A Índia é um quebra-cabeça que os Estados Unidos e seus aliados devem resolver

Na emaranhada teia da política internacional, a Índia apresenta um enigma tentador. Com a sua economia em expansão, é visto como o próximo grande mercado.

Ao mesmo tempo, à medida que a influência de Pequim cresce, a importância estratégica da Índia como contrapeso à China não foi perdida por potências globais como os Estados Unidos.

Mas por baixo desta camada de dinâmica geopolítica existe uma narrativa perturbadora: um possível abuso de poder que os líderes globais não se podem dar ao luxo de ignorar.

As sombras das acusações

No passado mês de Junho, o anoitecer caiu sobre Vancouver com a notícia chocante do assassinato de um líder Sikh, mas o que causou repercussão nos círculos diplomáticos foi a afirmação do Canadá sobre o potencial envolvimento da Índia.

Justin Trudeau, o primeiro-ministro canadiano, com uma tensão quase palpável no ar, destacou “alegações credíveis” que aludiam ao papel dos agentes indianos neste assassinato. O peso de tal declaração não passa despercebido a ninguém: questões estão a ser levantadas de Tóquio a Londres.
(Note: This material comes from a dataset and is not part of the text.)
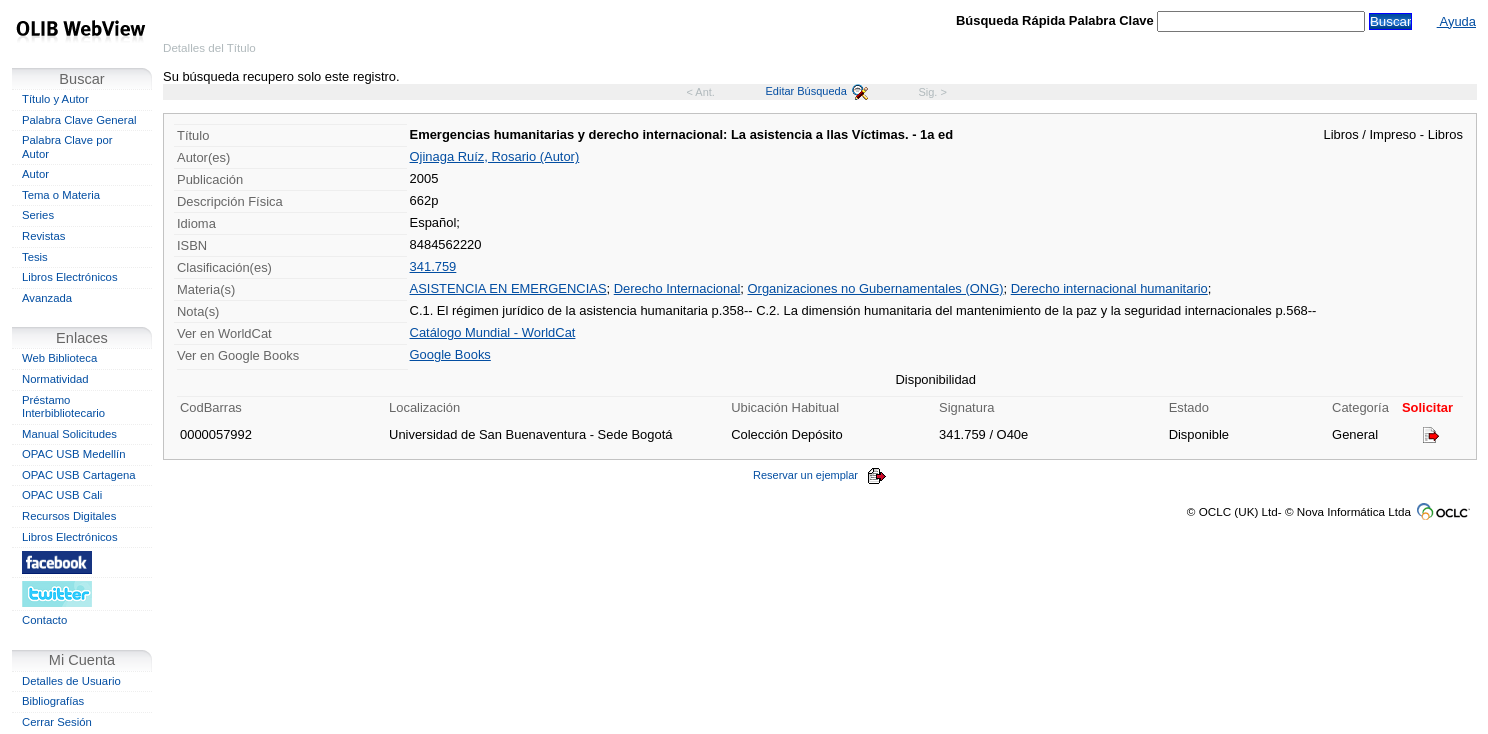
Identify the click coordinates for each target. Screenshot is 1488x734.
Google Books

Seria de esperar que a Índia rejeitasse veementemente estas alegações como “absurdas”, mas o que é intrigante é que, a portas fechadas, os líderes globais, incluindo o Presidente dos EUA, Joe Biden, levantaram estas preocupações com Narendra Modi na cimeira do G20. É preciso perguntar: estará o mundo a ver o custo real de fechar os olhos a certos aspectos do passado de Modi?

Modi, o líder nacionalista hindu, certa vez teve seu visto para os EUA negado devido a preocupações com violações da liberdade religiosa. Avançando alguns anos, será saudado com grandeza nas capitais globais, de Paris a Washington.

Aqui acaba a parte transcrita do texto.